正文 第四十章 紫府识海 (第2/2页)
郑信仔细想想这句话,上高中的时候无聊时曾翻阅过《道德经》,在那上面见过这段话,但是又和原文有出入一般。
“前辈。”
“有物混成,先天地生。寂兮寥兮,独立而不改,周行而不殆,可以为天地母。吾不知其名,字之曰道,强为之名曰大。大曰逝,逝曰远,远曰反。故道大,天大,地大,人亦大。域中有四大,而人居其一焉。人法地,地法天,天法道,道法自然。”
轰然一声巨响在郑信整个紫海里炸裂开来,那老人不断吟诵着这几句话,字字烙印在郑信心头,让他精神一阵阵恍惚。
“哪有什么天,哪有什么地,哪里不是天?哪里不是地。”那老人哈哈大笑,又继续吟唱道:“哪里有道?哪里无道?道可道,非常道。”
郑信被这一番话搞的云里雾里,但是蓦的他脑内灵光一闪,好像是想到了什么,于是便盘坐在地,仔细回味起这老人的话语来。
“哪有什么天,哪有什么地,哪里不是天,哪里不是地?”
天地的构成是什么?是周而复始的旋转和规律,日出日落与星辰更迭就是天?万物生长发芽周而复始就是地?为什么天不可以是地?地不可以是天?
先天地生,独立而不改,周行而不殆。那是什么,就是自然的规律,就是万物的本源。
本源又是什么?
什么又是本源?
凡仙盟的人说,那是灵力。
教廷的人说,那是信仰之力。
蟒蛟说,那是妖力。
那些哪里是什么力,都是道。都是万物的本源罢了。
这么说来,那蟒蛟的元神,也不过是一丝本源之力,和自己所谓的灵力也是同根同源。
那么既然同根同源,为什么不能把那同根同源的力量转化为自己的力量呢?
郑信思付片刻,突然之间想明白了什么。
万物各复归根。
对,只要找到自己的根就行。
郑信伸出手,轻轻的碰触了一下自己的金丹,那金丹便是犹如盘髻在一起的头发一般忽然之间散开来,每一抹色泽都犹如一缕发丝一般,轻盈的流淌而出,那金丹完全碎了一般,碎成了千万缕发丝一般四处流淌在郑信的紫府之内。就连那蟒蛟的血红色,此时也已经变成了一缕红线一般,混合在其中,几乎不可察。

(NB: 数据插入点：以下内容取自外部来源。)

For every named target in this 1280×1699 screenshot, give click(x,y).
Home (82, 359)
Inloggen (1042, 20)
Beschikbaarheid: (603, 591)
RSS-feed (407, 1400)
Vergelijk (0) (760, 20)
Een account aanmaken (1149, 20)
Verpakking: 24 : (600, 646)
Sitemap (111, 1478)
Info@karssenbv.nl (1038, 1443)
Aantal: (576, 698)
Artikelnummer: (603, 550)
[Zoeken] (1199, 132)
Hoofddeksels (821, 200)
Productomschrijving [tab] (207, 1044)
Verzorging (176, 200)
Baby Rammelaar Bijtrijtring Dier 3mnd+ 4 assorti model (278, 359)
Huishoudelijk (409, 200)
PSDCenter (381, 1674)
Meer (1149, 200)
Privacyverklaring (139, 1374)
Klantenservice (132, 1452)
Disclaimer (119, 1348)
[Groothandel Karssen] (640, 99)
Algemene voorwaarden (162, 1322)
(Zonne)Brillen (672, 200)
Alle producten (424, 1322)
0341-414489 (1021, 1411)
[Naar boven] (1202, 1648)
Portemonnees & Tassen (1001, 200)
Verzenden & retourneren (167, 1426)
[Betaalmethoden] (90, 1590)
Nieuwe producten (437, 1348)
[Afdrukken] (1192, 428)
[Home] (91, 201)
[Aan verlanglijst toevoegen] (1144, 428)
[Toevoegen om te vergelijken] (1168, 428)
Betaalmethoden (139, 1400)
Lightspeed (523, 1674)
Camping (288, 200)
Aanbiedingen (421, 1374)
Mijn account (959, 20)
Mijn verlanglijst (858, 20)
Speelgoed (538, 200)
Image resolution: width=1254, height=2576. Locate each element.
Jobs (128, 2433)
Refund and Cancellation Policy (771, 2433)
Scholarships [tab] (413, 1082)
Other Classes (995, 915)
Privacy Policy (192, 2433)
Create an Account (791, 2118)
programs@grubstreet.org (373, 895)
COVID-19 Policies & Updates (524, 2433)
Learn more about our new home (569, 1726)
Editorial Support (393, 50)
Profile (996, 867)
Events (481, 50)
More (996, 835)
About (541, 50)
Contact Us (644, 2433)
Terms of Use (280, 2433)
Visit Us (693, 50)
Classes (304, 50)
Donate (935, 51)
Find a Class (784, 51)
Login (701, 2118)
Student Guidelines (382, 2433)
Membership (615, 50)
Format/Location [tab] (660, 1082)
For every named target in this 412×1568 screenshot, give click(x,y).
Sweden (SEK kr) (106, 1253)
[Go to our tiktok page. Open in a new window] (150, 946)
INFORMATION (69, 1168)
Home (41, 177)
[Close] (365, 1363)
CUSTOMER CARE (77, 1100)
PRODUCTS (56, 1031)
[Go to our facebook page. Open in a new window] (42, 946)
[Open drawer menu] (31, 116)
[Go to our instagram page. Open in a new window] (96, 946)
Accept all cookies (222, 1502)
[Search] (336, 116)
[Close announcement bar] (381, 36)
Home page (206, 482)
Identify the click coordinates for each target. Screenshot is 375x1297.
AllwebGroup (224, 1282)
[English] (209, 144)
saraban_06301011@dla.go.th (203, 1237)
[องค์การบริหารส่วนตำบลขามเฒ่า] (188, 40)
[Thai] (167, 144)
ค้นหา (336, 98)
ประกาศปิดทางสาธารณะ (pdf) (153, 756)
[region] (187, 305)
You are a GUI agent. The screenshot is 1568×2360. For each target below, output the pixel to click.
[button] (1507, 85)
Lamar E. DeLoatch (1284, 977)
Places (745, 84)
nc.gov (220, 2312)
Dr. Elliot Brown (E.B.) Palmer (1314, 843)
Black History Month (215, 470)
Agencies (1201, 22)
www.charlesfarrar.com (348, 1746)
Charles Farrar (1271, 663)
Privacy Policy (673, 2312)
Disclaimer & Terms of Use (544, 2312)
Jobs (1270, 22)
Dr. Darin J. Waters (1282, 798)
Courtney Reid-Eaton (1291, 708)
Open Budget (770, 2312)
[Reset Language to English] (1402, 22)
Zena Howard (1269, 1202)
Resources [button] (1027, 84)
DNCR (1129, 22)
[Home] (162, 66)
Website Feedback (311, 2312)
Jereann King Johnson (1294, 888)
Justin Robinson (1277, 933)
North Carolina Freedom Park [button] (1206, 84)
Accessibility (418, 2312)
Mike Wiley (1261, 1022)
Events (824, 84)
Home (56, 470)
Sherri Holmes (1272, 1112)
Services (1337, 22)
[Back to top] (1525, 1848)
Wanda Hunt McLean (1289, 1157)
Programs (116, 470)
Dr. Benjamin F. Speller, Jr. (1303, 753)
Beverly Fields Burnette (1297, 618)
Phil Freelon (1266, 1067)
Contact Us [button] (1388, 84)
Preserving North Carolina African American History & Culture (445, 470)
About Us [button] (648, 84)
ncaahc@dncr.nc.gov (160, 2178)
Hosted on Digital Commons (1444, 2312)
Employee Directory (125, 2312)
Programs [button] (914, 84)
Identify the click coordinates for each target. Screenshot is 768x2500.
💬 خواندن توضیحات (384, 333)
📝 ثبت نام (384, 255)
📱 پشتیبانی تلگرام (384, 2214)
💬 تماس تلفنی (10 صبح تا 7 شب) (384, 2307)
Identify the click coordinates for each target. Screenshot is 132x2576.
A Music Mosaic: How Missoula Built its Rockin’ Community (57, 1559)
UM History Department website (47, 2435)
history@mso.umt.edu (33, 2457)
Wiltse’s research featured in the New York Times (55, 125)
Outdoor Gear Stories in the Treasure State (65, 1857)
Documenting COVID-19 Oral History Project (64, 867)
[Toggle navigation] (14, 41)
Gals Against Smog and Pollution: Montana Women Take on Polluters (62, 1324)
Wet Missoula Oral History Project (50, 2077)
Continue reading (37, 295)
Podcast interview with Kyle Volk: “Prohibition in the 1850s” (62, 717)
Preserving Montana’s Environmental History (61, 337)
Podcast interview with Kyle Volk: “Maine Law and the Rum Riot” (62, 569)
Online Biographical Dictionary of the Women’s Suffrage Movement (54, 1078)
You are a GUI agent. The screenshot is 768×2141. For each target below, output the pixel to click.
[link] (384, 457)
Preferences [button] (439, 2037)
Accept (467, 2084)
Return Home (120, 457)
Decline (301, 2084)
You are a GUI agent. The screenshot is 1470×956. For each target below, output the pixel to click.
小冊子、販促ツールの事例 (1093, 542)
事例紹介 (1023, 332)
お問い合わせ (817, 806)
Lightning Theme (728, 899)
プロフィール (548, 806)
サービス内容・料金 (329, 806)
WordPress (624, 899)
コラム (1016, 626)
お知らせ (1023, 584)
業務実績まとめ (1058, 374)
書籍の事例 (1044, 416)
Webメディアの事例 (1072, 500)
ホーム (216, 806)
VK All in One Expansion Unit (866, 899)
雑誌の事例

那老人笑眼看着郑信,一副孺子可教的模样,显得甚至是慈爱。
刹那之间,那些流淌在地面的颜色整个都变成了蓝色,那是郑信所熟悉的灵气的颜色,随即又变成了金黄色,那是在查尔斯身上见过的信仰之力,郑信心念再一动,那些颜色都变成了今天刚刚见过的紫色的不知名灵气,旋即又变成了那蟒蛟的血红色,甚至在这紫府内都能闻到丝丝的血腥味,郑信心念再变,那颜色竟变为了透明,仿佛整个金丹都不曾存在过了一般。
郑信缓缓张开双眼。发现那老人还是慈祥的看着自己。
郑信心念一动,在那透明的线条的正中心,凝结了一个微小的气旋,那气旋缓缓旋转,随即把周遭的透明发生都缠动了一般,围绕着那个金色的气旋盘旋而起,最终凝结成一个全金色的金丹。
“老前辈。多谢”郑信郑重其事的对眼前的老人躬身道。
“好孩子,你不用谢我,这是因为你自身有天大的福缘,得一口先天真气,才能如此快的融汇贯通。”
“先天真气?”
“对,那就是他们修道之人常说的道。”说罢,那老人又是转为严厉的口吻对郑信说道:“孩子,你可知道,匹夫无罪怀璧其罪。你是个好孩子,但是今日能救了那小子也是那小子的福缘,记住,以后万万不可再轻易示这种能力于人前,否则,你恐怕会惹来杀身之祸。”
“是,小子记住了。”郑信认认真真的点点头。
“嗯,那就这样吧,好孩子,有缘他日我们还会相见的。今日暂且别过了。”
“老前辈。”
郑信看着面前的老人转过身去,渐行渐远,但是发现无论如何都跟不上那老人的脚步,只能停留在原地。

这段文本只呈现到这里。